Smoking Marijuana Doesn’t Lead to Changes in the Hippocampus, Study Finds

AMSTERDAM, THE NETHERLANDS — The regular use of cannabis by young people is not associated with hippocampal volume alterations, according to case-control longitudinal data published online ahead of print in the Journal of Psychopharmacology.

Investigators from the Netherlands and the United Kingdom conducted magnetic resonance imaging (MRI) scans at baseline and at follow up (average of 39-months post-baseline) in 20 habitual cannabis users and in 23 non-using controls.

Authors reported: “Compared to controls, cannabis users did not show hippocampal volume alterations at either baseline or follow-up.
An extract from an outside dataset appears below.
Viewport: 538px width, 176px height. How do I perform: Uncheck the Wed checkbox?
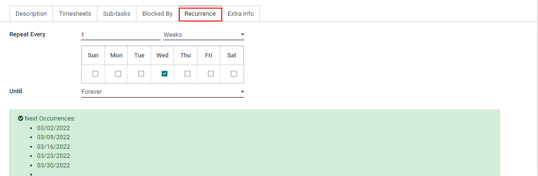coord(165,74)
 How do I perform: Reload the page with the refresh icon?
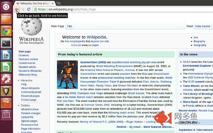point(29,9)
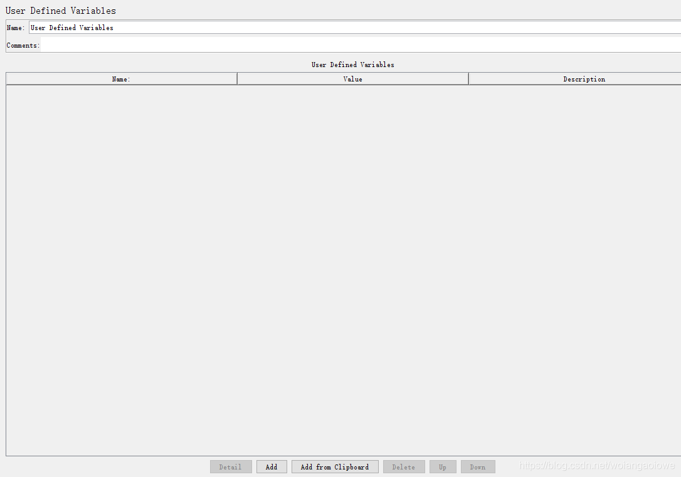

Hippocampal volumes increased over time in both cannabis users and controls, following similar trajectories of increase. Cannabis dose and age of onset of cannabis use did not affect hippocampal volumes.”

They concluded, “Continued heavy cannabis use did not affect hippocampal neuroanatomical changes in early adulthood. … These data suggest that cannabis users show the same developmental trends as normative samples and that heavy cannabis use in this group may not necessarily interfere with hippocampal changes in neuroanatomy in early adulthood.”

The findings are consistent with other recent studies, such as those here and here, finding that the use of alcohol but not cannabis is negatively associated with specific structural changes in the developing brain.

Full text of the study, “Longitudinal study of hippocampal volumes in heavy cannabis users,” appears in The Journal of Psychopharmacology.